Spotkanie to jest dowodem ocieplenia stosunków między obu państwami i świadectwem ich stopniowej normalizacji, która rozpoczęła się po wyrzeczeniu się w grudniu broni masowego rażenia przez libijskiego przywódcę Muammara Kadafiego.
W poniedziałek prezydent George W. Bush ogłosił zniesienie pozostałych jeszcze sankcji ekonomicznych wobec Libii i zezwolił na wznowienie eksportu ropy libijskiej do USA.
Powell wyraził wobec libijskiego ministra zadowolenie z zakończenia ostatniej fazy wypełniania amerykańskich wymogów rozbrojeniowych. Oświadczył, że Trypolis może stanowić pozytywny przykład dla innych krajów. Jednocześnie dał wyraźnie do zrozumienia, że Libia ma jeszcze "sporo do zrobienia, jeśli chodzi o problem terroryzmu" - ujawnił anonimowy przedstawiciel Departamentu Stanu USA.
Stany Zjednoczone i Libia wznowiły stosunki dyplomatyczne 28 czerwca, w 24 lata po zerwaniu. USA nie mają jednak w Trypolisie ambasady, lecz jedynie biuro łącznikowe. Poza tym Libia figuruje nadal na amerykańskiej liście państw popierających terroryzm.
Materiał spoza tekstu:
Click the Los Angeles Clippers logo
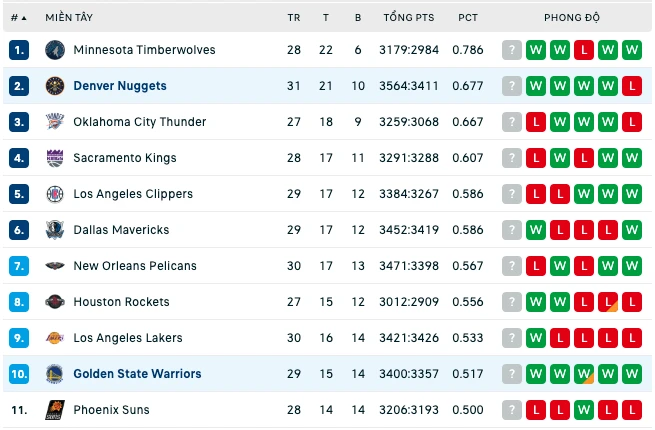Image resolution: width=655 pixels, height=430 pixels. pyautogui.click(x=55, y=194)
Libia pozbyła się ciężaru kilkunastoletniego międzynarodowego ostracyzmu, przyjmując w 2003 roku odpowiedzialność za zamachy nad Lockerbie i Nigrem i rozpoczynając wypłatę odszkodowań dla rodzin ofiar. Następnie zrezygnowała z posiadania broni nuklearnej, biologicznej i chemicznej, w pełni współpracując ze Stanami Zjednoczonymi i Międzynarodową Agencją Energii Atomowej (MAEA) w likwidacji tajnego programu zakazanej broni.